With the fields of interest identified, download and install the Netcool/OMNIbus socket gateway in accordance with the install instructions in the docs. If you don’t already own the socket gateway, check with your sales rep. In most cases since you’re using it to route events from one C&SI product to another, there isn’t a charge. But, IANAL and T&C’s change with the wind so check. If you have a problem with this, ping me and I can suggest a number of other alternative approaches.

Once installed, the first configuration activity is to update the gateway’s socket.map file with the fields you’re interested in.

  • Make a backup copy of the original.
  • Remove the default fields you’re not interested in.
  • Add fields you are interested in.
  • Place the fields in a logical order.
  • NOTE: I’m placing the @Identifier first as the socket gateway inserts an event type (INSERT, UPDATE, DELETE) in front of each event it sends across so we don’t want that to mess up any other slot.

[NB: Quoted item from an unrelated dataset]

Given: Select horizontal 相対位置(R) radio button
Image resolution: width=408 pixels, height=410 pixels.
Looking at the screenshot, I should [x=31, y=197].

This is the socket map I used within in our pretty default environment when sending events from ITM, APM/ITCAM, BSM, etc. For a bare bones set up, the ones I’ve highlighted in bold are probably good enough to get started.

CREATE MAPPING StatusMap
(
'' = '@Identifier',
'' = '@LastOccurrence' CONVERT TO DATE,
'' = '@FirstOccurrence' CONVERT TO DATE,
'' = '@Node',

'' = '@NodeAlias',
'' = '@Summary',
'' = '@Severity',
'' = '@Manager',
'' = '@Agent',
'' = '@AlertGroup',
'' = '@AlertKey',
'' = '@Type',
'' = '@Tally',
'' = '@Class',
'' = '@Grade',

'' = '@Location',
'' = '@ITMDisplayItem',
'' = '@ITMEventData',
'' = '@ITMTime',
'' = '@ITMHostname',
'' = '@ITMSitType',
'' = '@ITMThruNode',
'' = '@ITMSitGroup',
'' = '@ITMSitFullName',
'' = '@ITMApplLabel',
'' = '@ITMSitOrigin',
'' = '@CAM_Application_Name',
'' = '@CAM_Transaction_Name',
'' = '@CAM_SubTransaction_Name',
'' = '@CAM_Client_Name',
'' = '@CAM_Server_Name',
'' = '@CAM_Profile_Name',
'' = '@CAM_Response_Time',
'' = '@CAM_Percent_Available',
'' = '@CAM_Expected_Value',
'' = '@CAM_Actual_Value',
'' = '@CAM_Details',
'' = '@CAM_Total_Requests',
'' = '@BSMAccelerator_Service',
'' = '@BSMAccelerator_Function'
);

Next, we need to set up some simple filtering to control the event types we send across the gateway. The socket.reader.tblrep.def is used to define what comes across the socket gateway and what filters we might want to apply. Here are a couple examples I’ve used.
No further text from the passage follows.